İlk dersimiz; önünüze gelen yerde kornaya basmayın, yanlış anlaşılabilir.
İkinci olarak kırmızı ışıkta beklerken yeşil yanınca sabırlı olun. Önünüzdeki arabaya hareket etmesi için selektor yapmayın veya kornaya basmayın. Kendi başına hareket etmesini bekleyin. Emin olun burada yeşil ışığın yandığını siz fark etmeseniz, arkanızdakiler siz hareket edene kadar öylece beklerler. Bu benim bizzat yaşadığım bir hadisedir. Eğer biri size bu nedenle korna çalıyorsa tahminim o da yabancıdır :)
Bunlar aslında doğrudan trafik kuralları ile alakalı konular değil ama ben size burada ki trafik kültürü hakkında biraz fikir sahibi olmanız için bu örnekleri verdim. Trafikte böyle saygının olduğu bir yerde kuralların da nasıl uygulandığını sanırım tahmin edebilirsiniz.
Zaten yollarda adım başı yerleştirilmiş trafik kameraları en kural tanımazları bile adam etmeye yeter sanıyorum :)
Size aşağıda önemli birkaç trafik uyarısı hakkında bilgi vereceğim.
Soldaki işaret genellikle şehir içlerinde bulunur ve size yol üzerinde kamera ile hız kontrolü yapıldığını gösterir. İngiltere'de şehir içinde birçok yolun azami hız sınırı 30 mph. dir. (tahmini 48 km/sa)
Burada trafikte en çok göreceğiniz uyarı işaretlerinden birisidir.
Yukarıdaki işaretin ifade ettiği hız kontrol kamerası solda resimde görmüş olduğunuz kameradır. Bu kamerayı gördüğünüzde eğer hızınız olması gerekenden fazla ise evinize trafik cezası gelmesini beklemeye başlayabilirsiniz :) İtiraz etmenize gerek yok, eğer itiraz ederseniz size arabanızla çekilmiş yakışıklı bir fotoğrafınızı ekleyip cezayı tekrar gönderirler. Hatta gece karanlıkta normalden hızlı giderken bir flaş patlarsa anlayın bir hız kamerası yine sizin arabanızla yakışıklı bir fotoğrafınızı çekmiştir. Bu kameralar gece-gündüz 24 saat çalışır.
Hızlı giderken kameraya yakalandığınızda yapabileceğiniz tek şey kameranın arızalı olmasını ümit etmektir. Geçen yıl içinde BBC'de çıkan bir haberde İngiltere'de trafik kameralarının önemli bir kısmının arızalı olduğunu duymuştum. Ama bu konuda risk almaya gerek var mı? Tabii ki yok, siz de herkes gibi kurallara uymaya dikkat edin.

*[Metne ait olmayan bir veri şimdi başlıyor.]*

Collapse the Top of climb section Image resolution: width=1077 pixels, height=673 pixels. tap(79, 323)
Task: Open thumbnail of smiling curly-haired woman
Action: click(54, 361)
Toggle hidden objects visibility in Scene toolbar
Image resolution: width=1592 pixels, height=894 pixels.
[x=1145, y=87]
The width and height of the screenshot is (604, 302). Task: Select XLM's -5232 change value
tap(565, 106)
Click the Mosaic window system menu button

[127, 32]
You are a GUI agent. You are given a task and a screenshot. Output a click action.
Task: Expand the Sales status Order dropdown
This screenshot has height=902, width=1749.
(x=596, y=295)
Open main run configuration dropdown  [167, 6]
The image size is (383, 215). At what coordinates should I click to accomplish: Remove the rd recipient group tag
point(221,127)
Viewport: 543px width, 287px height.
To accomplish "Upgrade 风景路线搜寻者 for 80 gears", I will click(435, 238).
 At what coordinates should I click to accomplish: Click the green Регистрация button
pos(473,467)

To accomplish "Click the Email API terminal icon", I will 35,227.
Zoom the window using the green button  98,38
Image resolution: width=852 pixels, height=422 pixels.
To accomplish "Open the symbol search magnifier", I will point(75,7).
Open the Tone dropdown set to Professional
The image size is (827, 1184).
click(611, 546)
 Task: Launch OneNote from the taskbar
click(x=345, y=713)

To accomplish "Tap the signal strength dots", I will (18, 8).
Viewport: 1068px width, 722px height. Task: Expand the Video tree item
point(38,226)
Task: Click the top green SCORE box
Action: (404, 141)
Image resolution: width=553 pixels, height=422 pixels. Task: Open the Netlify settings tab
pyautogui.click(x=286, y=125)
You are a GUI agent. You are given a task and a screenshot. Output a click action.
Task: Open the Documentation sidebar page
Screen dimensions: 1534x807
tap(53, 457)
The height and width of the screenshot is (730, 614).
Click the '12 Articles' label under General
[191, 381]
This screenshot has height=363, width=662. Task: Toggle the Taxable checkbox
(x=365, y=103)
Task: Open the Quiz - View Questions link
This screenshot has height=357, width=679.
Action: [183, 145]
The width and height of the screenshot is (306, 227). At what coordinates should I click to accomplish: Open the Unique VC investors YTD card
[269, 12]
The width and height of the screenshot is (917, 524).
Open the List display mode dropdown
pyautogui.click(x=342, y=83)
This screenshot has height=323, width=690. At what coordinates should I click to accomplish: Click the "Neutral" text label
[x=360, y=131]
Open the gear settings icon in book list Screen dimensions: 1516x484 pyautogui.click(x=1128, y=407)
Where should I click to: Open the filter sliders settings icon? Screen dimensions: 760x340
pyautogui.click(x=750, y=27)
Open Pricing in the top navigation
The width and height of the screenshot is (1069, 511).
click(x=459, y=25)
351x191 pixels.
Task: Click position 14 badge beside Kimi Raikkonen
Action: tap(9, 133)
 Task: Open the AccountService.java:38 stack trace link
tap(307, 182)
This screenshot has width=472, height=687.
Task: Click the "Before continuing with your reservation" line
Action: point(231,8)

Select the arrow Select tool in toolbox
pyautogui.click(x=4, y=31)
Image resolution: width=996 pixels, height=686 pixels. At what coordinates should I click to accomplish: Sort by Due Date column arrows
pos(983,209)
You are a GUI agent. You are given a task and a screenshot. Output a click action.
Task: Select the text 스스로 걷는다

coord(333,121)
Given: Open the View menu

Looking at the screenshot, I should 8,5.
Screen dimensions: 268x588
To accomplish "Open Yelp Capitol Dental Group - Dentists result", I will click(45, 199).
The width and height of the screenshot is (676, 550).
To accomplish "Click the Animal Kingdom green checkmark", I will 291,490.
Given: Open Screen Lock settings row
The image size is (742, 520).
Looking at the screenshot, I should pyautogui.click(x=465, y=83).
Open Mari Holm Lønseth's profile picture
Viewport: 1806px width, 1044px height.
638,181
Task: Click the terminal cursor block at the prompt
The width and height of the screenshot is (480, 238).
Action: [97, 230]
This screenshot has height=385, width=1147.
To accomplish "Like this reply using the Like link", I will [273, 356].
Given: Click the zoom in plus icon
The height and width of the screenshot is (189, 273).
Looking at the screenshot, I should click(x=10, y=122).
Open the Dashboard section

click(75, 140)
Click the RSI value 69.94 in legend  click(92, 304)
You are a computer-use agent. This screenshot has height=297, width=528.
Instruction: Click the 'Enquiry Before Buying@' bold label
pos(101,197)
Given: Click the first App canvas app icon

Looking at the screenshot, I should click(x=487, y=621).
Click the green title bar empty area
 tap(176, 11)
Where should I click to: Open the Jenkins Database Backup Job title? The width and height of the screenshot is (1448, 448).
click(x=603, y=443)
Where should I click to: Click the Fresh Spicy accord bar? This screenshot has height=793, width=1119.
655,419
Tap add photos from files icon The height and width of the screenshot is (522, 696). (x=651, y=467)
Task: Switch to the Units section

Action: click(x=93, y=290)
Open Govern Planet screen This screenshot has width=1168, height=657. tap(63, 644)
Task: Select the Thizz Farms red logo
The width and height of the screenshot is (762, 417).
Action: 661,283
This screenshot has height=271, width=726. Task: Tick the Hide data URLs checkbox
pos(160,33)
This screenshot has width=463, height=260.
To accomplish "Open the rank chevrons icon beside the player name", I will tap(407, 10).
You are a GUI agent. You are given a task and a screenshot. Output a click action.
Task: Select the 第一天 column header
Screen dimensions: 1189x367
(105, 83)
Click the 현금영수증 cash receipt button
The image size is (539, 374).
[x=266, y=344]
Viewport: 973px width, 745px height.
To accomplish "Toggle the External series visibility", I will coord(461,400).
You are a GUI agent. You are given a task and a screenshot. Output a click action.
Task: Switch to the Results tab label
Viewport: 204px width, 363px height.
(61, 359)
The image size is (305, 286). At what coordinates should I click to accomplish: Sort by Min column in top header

Ayrıca kural ihlali yapmanın en kötü yanı; kameraya yakalandıktan sonra 2-3 hafta eve gelen tüm postalara korku ile bakmaktır :) Ben bir defa yanlışlıkla kırmızı ışıkta geçmekten dolayı o stresi yaşadım, Allah bir daha yaşatmasın :) Peki ceza geldi mi? Hayır.
Şehirlerarası yollarda ise iki türlü hız kontrol sistemi var. Birincisi normal Türkiye'de olduğu gibi hız kontrolu. Yalnız bunu belli noktalara gizlenmiş polis araçlarıyla değil, aralıklarla yerleştirilmiş kameralar aracılığıyla yapıyorlar. Kameralar her türlü sizin hızınızı, arabanın plakasını, fotoğrafını alabilecek düzeyde. Hatta arabayı kimin kullandığını bile tespit edebiliyorlar.
Diğer hız kontrol sistemi ise; average speed check (specs cameras) denilen Türkçe ortalama hız kontrolu diyebileceğimiz bir uyarı sistemi. Bu kontrol sistemi genelde yol çalışması olan yollarda kullanılıyor. Burada uyarı işaretinin bulunduğu yol güzergahında iki veya daha fazla kamera bulunmakta. Bunlardan ilki sizin araba plakanızı tespit ediyor. Yolun devamında ikinci veya diğer kameralar da sizin plakanızı tespit ettiğinde, matematiksel bir hesap ile yol boyunca yapmış olduğunuz ortalama hızı hesaplayıp, eğer olması gerekenden fazla ise plakanıza ceza kesiyor. Biraz karışık mı geldi? Kısaca şöyle özetleyeyim; örneğin eğer ortalama hız kontrolü yapılan yolda azami hız sınırını 50 mph olarak yazmışlar ise sizin hızınızın yolun sadece bir kısmında 50 mph üzerinde olması ceza yiyeceğiniz anlamına gelmiyor. Eğer ortalama hızınız 50 mph'i aşarsa ceza yersiniz. Yani mesela yolu yarısını 60 mph, diğer yarısını 40 mph ile giderseniz bunun ortalaması 50 mph yaparki bir sorun yok demektir. Siz en iyisi böyle yollarda yanınıza bir matematikçi alın :)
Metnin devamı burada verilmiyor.